While not a cruel being, Morpheus is selfish, and his own shortcomings accumulate throughout the story until they help bring about his undoing. This larger pattern of Greek tragedy is one of Sandman’s finest homages to literary tradition. Misstep by misstep, Morpheus allows his enemies to move against him, and the series’ largest act of justice is that the title character himself ultimately pays for his many sins with his own destruction. And yet, the reader feels compassion for him, even as some of the smallest and most trivial acts of carelessness on his part become the most fatal. After eons in which Morpheus selfishly allowed others to be destroyed, he is ultimately doomed by at least three acts of kindness and obligation, and blamed for at least one crime that he did not commit. A reader cannot read this and not feel; those feelings are frequently beautiful, and frequently painful.

In one of many ways it broke from established tradition, it ran for a finite length and despite commercial and critical success, ended when the writer reached, from a creative standpoint, an ending. Possessing a definite ending is one of several characteristics that Sandman holds in common with other groundbreaking works of its decade. However, while works such as Waid and Ross’ Kingdom Come, Watchman, and other works by Alan Moore show a dark hollowness to superheroes, Sandman neither affirms nor rejects the genre. He follows a course that draws upon worlds of science fiction, myth, literature, history, folklore, dark magic, and – at times – superheroes. He is steadfast neither in embracing the superhero genre nor rejecting it.

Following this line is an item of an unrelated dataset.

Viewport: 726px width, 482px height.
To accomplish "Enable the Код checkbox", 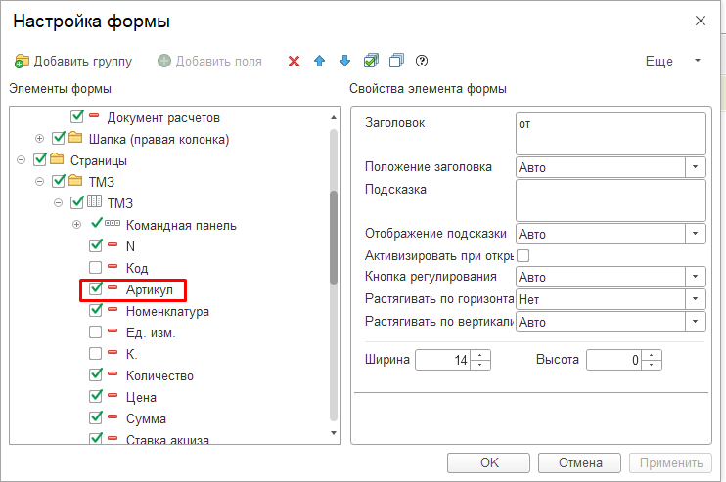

Gaiman uses the Garrett Sanford and Hector Hall Sandmen as symbols of the superhero genre gone wrong, too trite to stand up to the grim realities of his larger story. But he also uses the Bizarro concept from Superman comics as a genuinely meaningful inspiration for a transsexual character, and it says much that an observer as gifted in his breadth as Gaiman find a superhero story to be worthy of such a mention. Late in the series, Superman, Batman, the Martian Manhunter, and Wesley Dodds return in minor appearances, affirming that Gaiman never forgot where the creative inspiration for Sandman began. Another comic book inspiration is from House of Mystery / House of Secrets: Gaiman gives more than their due to the storytelling characters Cain and Abel and their associates, brilliantly capturing the dark comedy of the original series, which was itself a world under the DC title that, like Gaiman's work, sometimes crossed over with that of the superheroes, but never matched it in tone.

For me, Sandman is a story of the fall, both a fall in the sense of the ruin of its central character, and the autumn, when night comes early. For its expansive scope, its take on familiar characters, and its tone appropriate to the autumn season, I feel its call every year, and will surely return to read it in its entirety many, many times.